Q&A: Determining Guidelines to Limit Liability

Q&A: Determining Guidelines to Limit Liability
Q Our condo building has a lot attached with parking for six cars. On the far side  of the lot there is a garden and a playground. We have a member who has requested to use the garden, playground and parking lot for a  party. Cars will be coming in and out during the party, so while I don't want  to be unreasonable, I feel it's dangerous to have people in the same area. Are  there any guidelines about this issue that might help our association come to  an agreement?  

 —Legally Liable  

A “Although there are no specific guidelines, the bylaws might contain information  under use of common property that may be helpful,” says Edward Mackoul, CIC, president of the New York-based insurance firm Mackoul & Associates, Inc. “Since the property is not intended for this use, if it has to be done, the board  should block off the parking area and not allow any cars to enter. Combine  people unfamiliar with the property, cars being driven in a small area and  possible alcohol consumption, and you have a recipe for disaster. The parking  area can be segregated with cones, tape, signage or rope.  

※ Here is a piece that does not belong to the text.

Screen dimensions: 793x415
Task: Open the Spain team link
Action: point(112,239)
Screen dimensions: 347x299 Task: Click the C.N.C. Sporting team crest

 “In addition, there should be written guidelines between the condominium and unit  owner specifying the hours of the party, the number of guests attending,  whether alcohol is being served, etc. Because insurance carriers providing homeowners insurance for condominium unit  owners generally will not add the condominium as an additional insured onto the  homeowners policy, the unit owner hosting the party should be required to take  out a special events insurance policy for that night. This special events  insurance policy can be endorsed to include the condominium as an additional  insured and a certificate of insurance reflecting the condominium's additional  insured status should be provided to the board well before the party is allowed  to begin. Lastly, the unit owner should sign a waiver of indemnification  releasing the condominium and holding them harmless for any injuries or  liabilities resulting from the party.  

 “The board must be prepared that if they allow this one unit owner to use these  areas for a party, that they are setting a precedent for the future, as others  will want to use it as well.”